I am trying to understand the differences between the functions in the title. What are the appropriate use cases for both? I especially would like to see an example where register_module_full_backward_hook is used properly. Thank you!

soulitzer · April 11, 2023, 6:34pm

(there’s actually a bug if you use nightly/build from source that needs to be fixed!)
edit: Actually I wasn’t aware that the bug was very recently reverted. So only certain nightlies would be broken.

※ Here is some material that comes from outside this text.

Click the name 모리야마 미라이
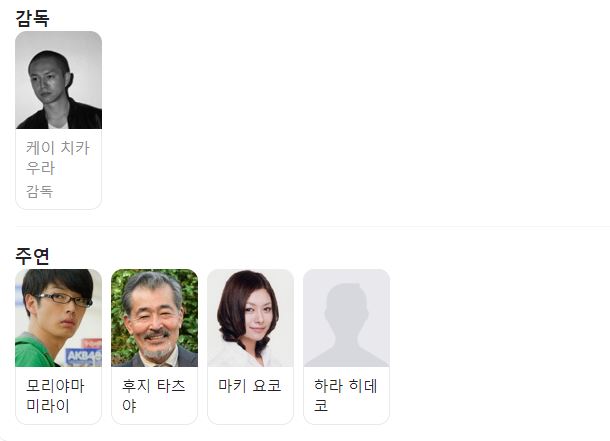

Otherwise, this is how it should be used:

import torch

a = torch.rand(10, requires_grad=True)
lin = torch.nn.Linear(10, 10)

def hook(mod, grad_inputs, grad_outputs):
    # grad_outputs is what your module's backward receives as the gradient
    # grad_inputs is the gradient wrt the module's inputs (in this case the
    # input is `a``)
    assert mod is lin
    return (grad_inputs[0] * 100,)

torch.nn.modules.module.register_module_full_backward_hook(hook)

out = lin(a)
out.sum().backward()
print(a.grad)

mike3 · April 11, 2023, 6:49pm

Thank you! Follow up question: how does register_module_full_backward_hook(hook) know which module to be called on? Or will it be called whenever .backward() is called (with the module as an argument), no matter on which module?

soulitzer · April 11, 2023, 6:54pm

Yeah it would be called whenever .backward() is called and it’d be applied to all modules. To figure out which module its being called for you’d look at the first argument yes.